Supplied text:
----------------

The Anthropic documentation describes this tool-use pattern in detail, where the model requests a tool, the system runs it, and the result is returned for the next decision. This loop is what separates an agent from a one-shot answer.

How is an AI agent different from a chatbot and a plain LLM?

An AI agent differs from a chatbot and a plain LLM because only the agent can take autonomous actions through tools. A chatbot talks, an LLM predicts, an agent acts. The table below compares all three.

CapabilityPlain LLMChatbotAI agent
Generates textYesYesYes
Holds a conversationNo, single callYesYes
Calls external toolsNoRarelyYes, central feature
Acts autonomously toward a goalNoNoYes
Can change external systemsNoNoYes, via tools
Main riskBad output textBad output textReal-world actions

A chatbot is often just an LLM with a conversation wrapper. An agent adds the tools and the loop that let model output trigger real effects, which is exactly where the security risk enters.

What are some examples of AI agents?

Common examples of AI agents include coding assistants, browsing agents, and email or workflow agents. Each follows the same plan-and-act loop, differing only in which tools it can call. Typical examples:

  • Coding agents that read a repository, plan a change, edit files, and run tests.
  • Browsing or research agents that search the web, open pages, and gather findings.
  • Email and calendar agents that triage inboxes, draft replies, and schedule events.
  • Customer-workflow agents that look up records and update systems on a user’s behalf.
  • Data agents that query databases and assemble reports.

Each of these can act, which is useful, and also why each needs the same scrutiny applied to any system that holds real permissions.

Why are AI agents a security concern?

AI agents are a security concern because they take real actions through tools, so a manipulated instruction can produce real consequences rather than just a bad sentence. The danger is the action the agent takes, not the text it writes. If an attacker can influence what the agent reads, for example through prompt injection, the agent may call its tools in ways the user never intended: forwarding private emails, deleting records, or leaking data.

This is why agent security is treated as its own discipline. The OWASP GenAI Security Project catalogues these risks, with excessive agency and prompt injection ranking high in the OWASP LLM Top 10. National bodies such as the NIST AI programme likewise stress controlling autonomy and validating actions. The practical defence is least privilege: give an agent only the tools and permissions it genuinely needs. Read least-privilege for AI agents for how to scope that down.

----------------

Saved data entries
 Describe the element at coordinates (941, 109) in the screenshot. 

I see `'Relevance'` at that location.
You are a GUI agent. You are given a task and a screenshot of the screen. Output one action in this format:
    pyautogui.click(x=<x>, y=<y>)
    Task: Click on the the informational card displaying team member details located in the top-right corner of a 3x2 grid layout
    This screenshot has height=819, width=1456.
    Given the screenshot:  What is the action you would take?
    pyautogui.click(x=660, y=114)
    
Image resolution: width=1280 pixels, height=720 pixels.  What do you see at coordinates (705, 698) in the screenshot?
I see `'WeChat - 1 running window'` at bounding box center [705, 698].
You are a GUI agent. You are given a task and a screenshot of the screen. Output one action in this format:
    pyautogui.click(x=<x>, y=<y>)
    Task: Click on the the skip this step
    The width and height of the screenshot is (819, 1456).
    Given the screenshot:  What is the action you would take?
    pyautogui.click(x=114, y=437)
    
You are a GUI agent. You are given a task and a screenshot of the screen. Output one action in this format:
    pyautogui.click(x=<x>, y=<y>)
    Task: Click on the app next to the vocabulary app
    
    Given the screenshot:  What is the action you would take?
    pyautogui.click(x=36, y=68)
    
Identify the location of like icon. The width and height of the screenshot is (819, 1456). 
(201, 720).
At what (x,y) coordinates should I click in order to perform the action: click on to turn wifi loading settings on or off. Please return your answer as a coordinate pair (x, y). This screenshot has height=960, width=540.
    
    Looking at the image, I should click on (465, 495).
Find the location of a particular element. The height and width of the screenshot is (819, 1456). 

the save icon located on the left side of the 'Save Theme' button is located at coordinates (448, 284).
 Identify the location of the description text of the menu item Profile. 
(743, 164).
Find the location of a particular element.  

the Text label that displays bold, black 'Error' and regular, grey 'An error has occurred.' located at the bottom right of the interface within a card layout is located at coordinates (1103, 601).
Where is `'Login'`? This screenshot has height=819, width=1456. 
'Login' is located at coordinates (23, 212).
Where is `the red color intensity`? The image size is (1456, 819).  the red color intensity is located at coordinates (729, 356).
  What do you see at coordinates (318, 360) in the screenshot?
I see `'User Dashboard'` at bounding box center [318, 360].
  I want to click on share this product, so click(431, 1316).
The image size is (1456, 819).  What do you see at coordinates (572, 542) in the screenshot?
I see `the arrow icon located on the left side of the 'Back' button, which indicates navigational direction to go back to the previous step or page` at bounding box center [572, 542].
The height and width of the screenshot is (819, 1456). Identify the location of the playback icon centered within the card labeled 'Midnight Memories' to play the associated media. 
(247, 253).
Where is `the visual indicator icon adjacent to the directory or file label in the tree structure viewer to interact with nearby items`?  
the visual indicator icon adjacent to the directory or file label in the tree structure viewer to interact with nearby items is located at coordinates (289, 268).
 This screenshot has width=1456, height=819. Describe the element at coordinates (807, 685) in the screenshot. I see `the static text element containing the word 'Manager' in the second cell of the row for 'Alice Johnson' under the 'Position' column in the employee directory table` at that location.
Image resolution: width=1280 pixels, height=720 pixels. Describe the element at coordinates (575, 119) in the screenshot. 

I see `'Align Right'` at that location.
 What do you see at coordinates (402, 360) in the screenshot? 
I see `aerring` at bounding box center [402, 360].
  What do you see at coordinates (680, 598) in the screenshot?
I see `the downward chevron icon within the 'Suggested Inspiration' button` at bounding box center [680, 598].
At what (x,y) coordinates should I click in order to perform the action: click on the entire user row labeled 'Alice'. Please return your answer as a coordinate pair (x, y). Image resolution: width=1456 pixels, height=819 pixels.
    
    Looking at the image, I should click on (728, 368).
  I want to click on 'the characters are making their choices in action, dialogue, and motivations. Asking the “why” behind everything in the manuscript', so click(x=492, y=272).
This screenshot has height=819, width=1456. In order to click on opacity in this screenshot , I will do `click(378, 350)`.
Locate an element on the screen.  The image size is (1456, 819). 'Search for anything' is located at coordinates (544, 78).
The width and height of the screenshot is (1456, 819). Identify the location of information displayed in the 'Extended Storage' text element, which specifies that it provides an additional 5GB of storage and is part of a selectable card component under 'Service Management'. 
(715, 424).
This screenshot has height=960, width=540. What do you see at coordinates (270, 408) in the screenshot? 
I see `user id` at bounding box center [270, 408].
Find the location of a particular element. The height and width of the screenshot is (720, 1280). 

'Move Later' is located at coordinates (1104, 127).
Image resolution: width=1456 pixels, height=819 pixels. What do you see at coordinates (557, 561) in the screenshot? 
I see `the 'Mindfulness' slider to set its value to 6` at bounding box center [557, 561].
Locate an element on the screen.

----------------

Problem statement:
Carry on the text about AI agents and their security risks from its last sentence. These entries are separate material from the text on AI agents.

Answer for the task:
Where to go next

Now that you know what an AI agent is, see how agents connect to tools safely in what is MCP and MCP security best practices. For the risks that follow from autonomy, read excessive agency explained and the OWASP LLM Top 10 hub. Browse more in the guides library and the tools directory.

Frequently asked questions

What is an AI agent in simple terms?

An AI agent is a program built around a large language model that can plan toward a goal and take real actions to reach it, such as searching the web, calling an API, or editing a file, instead of only producing text.

Is an AI agent the same as a chatbot?

No. A chatbot only generates replies in a conversation. An AI agent uses a model to decide on and execute actions through tools, so it can change the world outside the chat, which a plain chatbot cannot do.

What is the difference between an AI agent and an LLM?

An LLM is the underlying model that predicts text. An AI agent is the wider system that wraps the LLM with tools, memory, and a control loop so the model's output drives real actions autonomously.

Does 'AI agent' mean a real-estate or insurance agent?

No. In this context an AI agent is software powered by a language model, not a human estate agent, insurance agent, or support agent. The word 'agent' is shared but the meanings are unrelated.

Why are AI agents a security concern?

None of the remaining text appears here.